The invisible inheritance of addiction

Olga Valverde Granados, researcher and professor at the Department of Medicine and Health Sciences (MELIS) of the Universitat Pompeu Fabra.

Eating, drinking, socializing or having sex are pleasurable actions that have allowed us humans to survive as a species. But the effect of these pleasurable situations can be “hijacked” by alcohol or other drugs that become the only ones that provide well-being, causing the natural reinforcements to lose their effect. Olga Valverde Granados, researcher and professor at the Department of Medicine and Health Sciences (MELIS) of the Universitat Pompeu Fabra, explains.

During pregnancy and lactation, alcohol consumption affects the mother’s well-being, but it also has effects on the future baby, and this is precisely what Olga’s group is studying with an animal model in mice.

Their studies have shown that the offspring of mice that have consumed alcohol to excess (which we would understand as binge drinking) three times during pregnancy and three more times during lactation, have learning difficulties and alterations at the motivational level.
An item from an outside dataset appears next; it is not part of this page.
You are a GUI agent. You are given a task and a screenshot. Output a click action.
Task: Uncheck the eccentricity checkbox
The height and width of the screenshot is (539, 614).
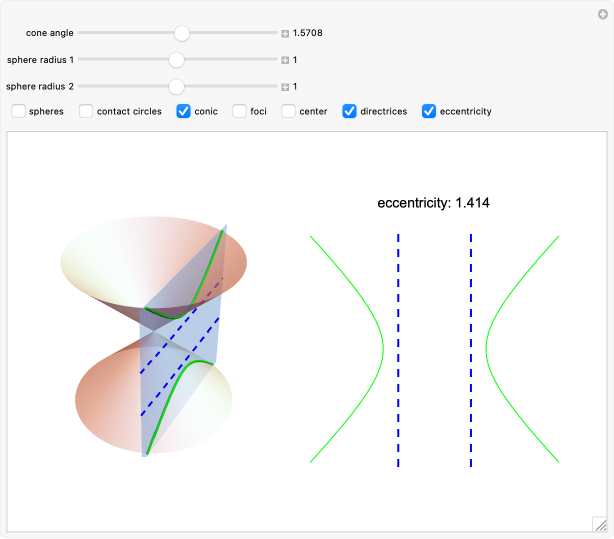430,111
“Despite having no weight changes or morphological changes, the offspring of mothers who have consumed alcohol have learning disorders, psychiatric and emotional disorders and a greater predisposition to develop addictions to any type of substance,” explains the researcher. Invisible changes that persist into adulthood. The fact is that the brain is a growing organ until youth. Therefore, the consumption of alcohol or other intoxicants by the mother during gestation and lactation has an impact on the brain development of the offspring.
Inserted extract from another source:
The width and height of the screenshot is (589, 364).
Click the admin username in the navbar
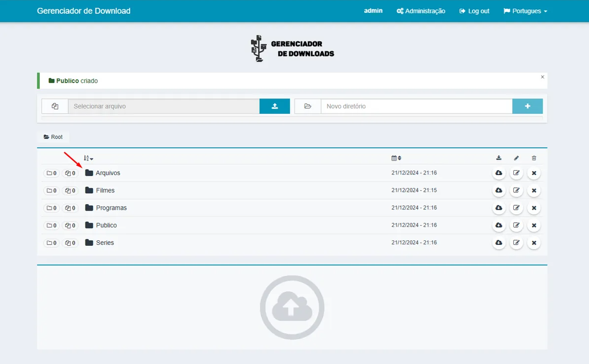(373, 10)
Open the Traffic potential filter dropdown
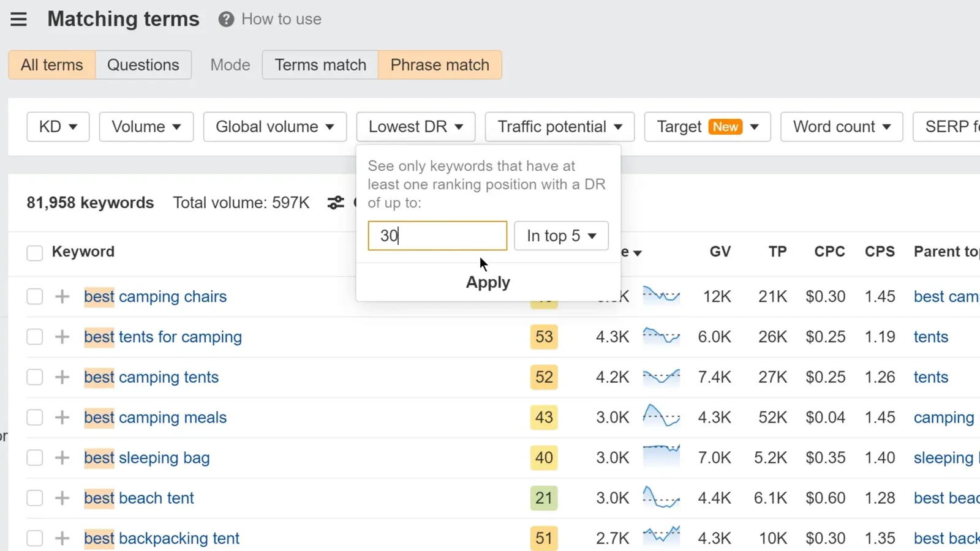 tap(559, 127)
Although the studies of Olga’s group are done on mice, the translation of the results to humans is inevitable. According to Valverde, “there is a great lack of knowledge of this type of effects on children whose mothers have consumed alcohol, even sporadically, which adds to a lack of diagnosis”. A particularly worrying scenario “in a Mediterranean country, where celebrations are often related to alcohol consumption”. This is why we want to explain our research. “So that women are aware of the harm caused by alcohol,” concludes the professor.